April 15, 2026pubmed logopapers

Authors

Adkinson BD,Rosenblatt M,Sun H,Dadashkarimi J,Tejavibulya L,Horien C,Westwater ML,Rodriguez RX,Noble S,Scheinost D

Affiliations (13)

  • Yale School of Medicine, New Haven, CT, USA. [email protected].
  • Department of Biomedical Engineering, Yale University, New Haven, CT, USA.
  • Yale School of Medicine, New Haven, CT, USA.
  • Department of Radiology, Perelman School of Medicine, Philadelphia, PA, USA.
  • Department of Psychiatry, University of Pennsylvania, Philadelphia, PA, USA.
  • Department of Radiology & Biomedical Imaging, Yale School of Medicine, New Haven, CT, USA.
  • Department of Psychiatry, University of Oxford, Warneford Hospital, Oxford, UK.
  • Department of Bioengineering, Northeastern University, Boston, MA, USA.
  • Department of Psychology, Northeastern University, Boston, MA, USA.
  • Institute for Cognitive & Behavioral Health, Northeastern University, Boston, MA, USA.
  • Department of Statistics & Data Science, Yale University, New Haven, CT, USA.
  • Child Study Center, Yale School of Medicine, New Haven, CT, USA.
  • Wu Tsai Institute, Yale University, New Haven, CT, USA.

Abstract

A central objective in human neuroimaging is to understand the neurobiology underlying cognition and mental health.
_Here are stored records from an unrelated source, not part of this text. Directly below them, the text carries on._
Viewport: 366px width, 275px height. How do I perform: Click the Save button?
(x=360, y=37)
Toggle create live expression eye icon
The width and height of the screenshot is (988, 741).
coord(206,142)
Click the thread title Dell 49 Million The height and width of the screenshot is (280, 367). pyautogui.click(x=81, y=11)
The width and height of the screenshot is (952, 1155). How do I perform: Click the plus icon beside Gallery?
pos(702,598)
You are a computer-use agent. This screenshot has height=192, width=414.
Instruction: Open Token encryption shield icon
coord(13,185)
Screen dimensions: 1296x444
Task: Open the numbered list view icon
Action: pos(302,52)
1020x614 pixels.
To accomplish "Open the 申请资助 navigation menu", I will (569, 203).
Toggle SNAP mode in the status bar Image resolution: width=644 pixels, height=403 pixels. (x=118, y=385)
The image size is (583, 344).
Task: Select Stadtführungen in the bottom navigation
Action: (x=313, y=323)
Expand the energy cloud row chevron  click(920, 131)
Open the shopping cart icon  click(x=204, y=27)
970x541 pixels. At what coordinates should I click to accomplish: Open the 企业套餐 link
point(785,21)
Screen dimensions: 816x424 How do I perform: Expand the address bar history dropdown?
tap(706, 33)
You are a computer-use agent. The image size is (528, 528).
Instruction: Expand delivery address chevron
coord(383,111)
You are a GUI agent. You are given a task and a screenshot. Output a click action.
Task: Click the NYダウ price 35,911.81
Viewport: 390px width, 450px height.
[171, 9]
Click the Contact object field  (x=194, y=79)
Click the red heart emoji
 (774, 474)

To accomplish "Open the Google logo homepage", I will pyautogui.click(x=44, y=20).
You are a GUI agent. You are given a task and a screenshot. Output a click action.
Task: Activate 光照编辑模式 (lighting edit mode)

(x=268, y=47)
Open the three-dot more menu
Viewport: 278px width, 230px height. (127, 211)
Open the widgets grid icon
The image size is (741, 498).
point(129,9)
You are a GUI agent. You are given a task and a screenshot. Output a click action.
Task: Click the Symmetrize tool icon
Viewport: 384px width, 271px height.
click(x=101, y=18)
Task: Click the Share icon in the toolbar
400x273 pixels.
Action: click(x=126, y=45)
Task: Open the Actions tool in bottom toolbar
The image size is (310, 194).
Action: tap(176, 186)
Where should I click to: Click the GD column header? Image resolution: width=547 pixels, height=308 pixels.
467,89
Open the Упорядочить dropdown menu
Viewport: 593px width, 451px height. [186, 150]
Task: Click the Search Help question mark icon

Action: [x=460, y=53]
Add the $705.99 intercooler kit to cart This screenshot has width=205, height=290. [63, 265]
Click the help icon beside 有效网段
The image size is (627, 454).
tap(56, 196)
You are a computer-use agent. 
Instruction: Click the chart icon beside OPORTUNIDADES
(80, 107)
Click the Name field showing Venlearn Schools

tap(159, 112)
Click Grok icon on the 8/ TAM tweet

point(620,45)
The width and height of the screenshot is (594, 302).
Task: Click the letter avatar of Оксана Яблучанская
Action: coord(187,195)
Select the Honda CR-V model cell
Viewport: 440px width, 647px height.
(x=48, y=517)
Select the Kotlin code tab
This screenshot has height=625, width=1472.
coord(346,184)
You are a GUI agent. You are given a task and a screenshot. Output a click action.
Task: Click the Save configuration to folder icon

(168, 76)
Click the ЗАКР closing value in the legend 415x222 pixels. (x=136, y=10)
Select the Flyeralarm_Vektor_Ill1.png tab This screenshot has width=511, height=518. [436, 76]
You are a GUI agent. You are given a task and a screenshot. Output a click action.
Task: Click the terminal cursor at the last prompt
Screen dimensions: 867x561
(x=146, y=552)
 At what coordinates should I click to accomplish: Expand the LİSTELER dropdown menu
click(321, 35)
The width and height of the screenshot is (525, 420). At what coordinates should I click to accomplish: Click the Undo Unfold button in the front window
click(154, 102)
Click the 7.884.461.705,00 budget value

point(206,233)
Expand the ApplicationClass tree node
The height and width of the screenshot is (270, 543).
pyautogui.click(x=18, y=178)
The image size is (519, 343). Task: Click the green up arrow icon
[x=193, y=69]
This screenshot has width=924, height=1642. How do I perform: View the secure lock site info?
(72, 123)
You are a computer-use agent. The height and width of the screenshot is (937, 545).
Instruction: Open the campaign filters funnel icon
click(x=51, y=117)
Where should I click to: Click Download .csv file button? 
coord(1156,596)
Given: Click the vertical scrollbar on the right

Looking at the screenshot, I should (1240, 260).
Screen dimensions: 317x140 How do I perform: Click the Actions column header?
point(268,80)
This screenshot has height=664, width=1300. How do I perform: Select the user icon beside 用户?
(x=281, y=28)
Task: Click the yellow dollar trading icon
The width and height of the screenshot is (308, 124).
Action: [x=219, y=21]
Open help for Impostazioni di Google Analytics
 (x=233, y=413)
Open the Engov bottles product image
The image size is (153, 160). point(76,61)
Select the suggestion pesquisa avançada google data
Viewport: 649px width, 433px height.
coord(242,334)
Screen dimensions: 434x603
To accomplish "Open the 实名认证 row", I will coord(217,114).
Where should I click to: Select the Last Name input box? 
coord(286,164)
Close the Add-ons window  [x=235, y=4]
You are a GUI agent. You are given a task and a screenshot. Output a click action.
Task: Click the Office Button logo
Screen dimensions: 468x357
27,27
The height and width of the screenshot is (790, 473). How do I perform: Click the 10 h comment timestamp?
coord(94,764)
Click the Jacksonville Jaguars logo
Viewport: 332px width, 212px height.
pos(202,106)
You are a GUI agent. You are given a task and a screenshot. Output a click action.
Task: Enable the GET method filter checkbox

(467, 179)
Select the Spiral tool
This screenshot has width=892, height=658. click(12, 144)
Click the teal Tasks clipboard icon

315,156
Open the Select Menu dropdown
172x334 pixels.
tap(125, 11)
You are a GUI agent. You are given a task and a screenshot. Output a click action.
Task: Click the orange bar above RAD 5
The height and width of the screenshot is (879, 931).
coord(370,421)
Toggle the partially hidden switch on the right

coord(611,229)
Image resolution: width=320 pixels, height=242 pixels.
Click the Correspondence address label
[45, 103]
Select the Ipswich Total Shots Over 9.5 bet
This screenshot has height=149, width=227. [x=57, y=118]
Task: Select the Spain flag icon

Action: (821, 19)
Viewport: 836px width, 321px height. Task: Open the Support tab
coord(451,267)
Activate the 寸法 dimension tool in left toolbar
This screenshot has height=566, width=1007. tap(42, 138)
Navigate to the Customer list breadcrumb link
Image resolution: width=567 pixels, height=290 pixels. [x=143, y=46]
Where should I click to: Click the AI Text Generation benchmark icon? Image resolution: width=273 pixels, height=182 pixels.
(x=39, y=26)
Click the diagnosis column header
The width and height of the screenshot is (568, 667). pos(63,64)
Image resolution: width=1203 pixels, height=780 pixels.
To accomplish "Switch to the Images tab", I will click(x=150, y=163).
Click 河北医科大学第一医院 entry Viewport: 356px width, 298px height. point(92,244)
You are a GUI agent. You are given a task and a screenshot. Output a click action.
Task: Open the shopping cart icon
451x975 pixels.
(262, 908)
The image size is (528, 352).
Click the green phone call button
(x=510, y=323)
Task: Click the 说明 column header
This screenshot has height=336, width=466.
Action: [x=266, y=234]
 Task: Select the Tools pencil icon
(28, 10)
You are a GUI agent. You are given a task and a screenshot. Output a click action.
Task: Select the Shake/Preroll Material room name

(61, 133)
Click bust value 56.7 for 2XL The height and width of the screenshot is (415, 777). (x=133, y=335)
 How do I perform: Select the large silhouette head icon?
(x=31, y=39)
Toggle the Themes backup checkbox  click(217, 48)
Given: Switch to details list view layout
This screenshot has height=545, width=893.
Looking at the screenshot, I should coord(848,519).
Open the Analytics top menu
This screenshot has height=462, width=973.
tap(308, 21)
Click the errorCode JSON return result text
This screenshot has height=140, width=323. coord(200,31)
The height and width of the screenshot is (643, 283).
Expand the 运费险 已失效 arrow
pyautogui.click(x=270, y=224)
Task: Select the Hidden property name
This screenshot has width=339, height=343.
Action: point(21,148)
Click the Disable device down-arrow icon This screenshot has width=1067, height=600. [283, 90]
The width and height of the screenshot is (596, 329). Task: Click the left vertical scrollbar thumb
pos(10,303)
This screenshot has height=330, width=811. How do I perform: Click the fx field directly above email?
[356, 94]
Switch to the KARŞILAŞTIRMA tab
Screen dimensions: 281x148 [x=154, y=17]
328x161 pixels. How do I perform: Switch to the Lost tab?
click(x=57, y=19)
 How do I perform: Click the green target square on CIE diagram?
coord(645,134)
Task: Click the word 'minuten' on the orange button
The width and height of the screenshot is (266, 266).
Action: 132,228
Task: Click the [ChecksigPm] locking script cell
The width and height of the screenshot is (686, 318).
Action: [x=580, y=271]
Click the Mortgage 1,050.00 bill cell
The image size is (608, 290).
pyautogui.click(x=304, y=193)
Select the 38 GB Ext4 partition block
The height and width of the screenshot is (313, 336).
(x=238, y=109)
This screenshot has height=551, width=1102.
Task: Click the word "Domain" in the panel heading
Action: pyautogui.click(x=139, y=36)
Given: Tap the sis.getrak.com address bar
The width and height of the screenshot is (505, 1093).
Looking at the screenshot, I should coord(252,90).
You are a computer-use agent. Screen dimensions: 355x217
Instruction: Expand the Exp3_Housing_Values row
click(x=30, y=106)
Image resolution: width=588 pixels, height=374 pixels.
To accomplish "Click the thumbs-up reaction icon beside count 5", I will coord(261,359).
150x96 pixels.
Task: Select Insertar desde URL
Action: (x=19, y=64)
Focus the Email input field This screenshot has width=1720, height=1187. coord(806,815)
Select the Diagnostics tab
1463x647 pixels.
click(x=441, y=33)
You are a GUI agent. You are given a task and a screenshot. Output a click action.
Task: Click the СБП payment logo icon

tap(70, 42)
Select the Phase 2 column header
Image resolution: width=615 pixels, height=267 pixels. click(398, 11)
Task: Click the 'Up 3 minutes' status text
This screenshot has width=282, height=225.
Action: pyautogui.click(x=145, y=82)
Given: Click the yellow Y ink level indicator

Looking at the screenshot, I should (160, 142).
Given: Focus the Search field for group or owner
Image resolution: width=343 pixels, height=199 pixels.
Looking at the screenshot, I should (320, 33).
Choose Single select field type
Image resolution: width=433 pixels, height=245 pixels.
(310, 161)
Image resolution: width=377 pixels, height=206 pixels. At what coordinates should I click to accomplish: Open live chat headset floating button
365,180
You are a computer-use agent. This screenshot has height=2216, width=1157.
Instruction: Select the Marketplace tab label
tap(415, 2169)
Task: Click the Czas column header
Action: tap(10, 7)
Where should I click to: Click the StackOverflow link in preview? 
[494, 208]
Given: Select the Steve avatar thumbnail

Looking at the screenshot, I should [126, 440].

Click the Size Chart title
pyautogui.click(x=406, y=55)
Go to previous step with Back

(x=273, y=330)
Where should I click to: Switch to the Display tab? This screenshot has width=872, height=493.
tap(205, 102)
Machine learning models trained on neuroimaging data are increasingly used as tools for predicting behavioural phenotypes, enhancing precision medicine and improving generalizability compared with traditional MRI studies. However, the high dimensionality of brain connectivity data makes model interpretation challenging. Prevailing practices rely on selecting features and, implicitly, interpreting identified feature networks as uniquely representative of a given phenotype while overlooking others. Despite its widespread use, how univariate feature selection balances the trade-off between simplification for optimizing modelling and oversimplification that misrepresents true neurobiology remains understudied. Here, using four large-scale neuroimaging datasets spanning over 12,000 participants and 13 outcomes, we demonstrate that edges discarded by feature selection can achieve significant prediction accuracies while yielding different neurobiological interpretations. These results are observed across cognitive, developmental and psychiatric phenotypes, extend to both functional connectivity (functional MRI) and structural (diffusion tensor imaging) connectomes, and remain evident in external validation. They suggest that focusing on only the top features may simplify the neurobiological bases of brain-behaviour associations. Such interpretations present only the tip of the iceberg when certain disregarded features may be just as meaningful, potentially contributing to ongoing issues surrounding reproducibility within the field. More broadly, our results reinforce that subtle brain-wide signals should not be ignored.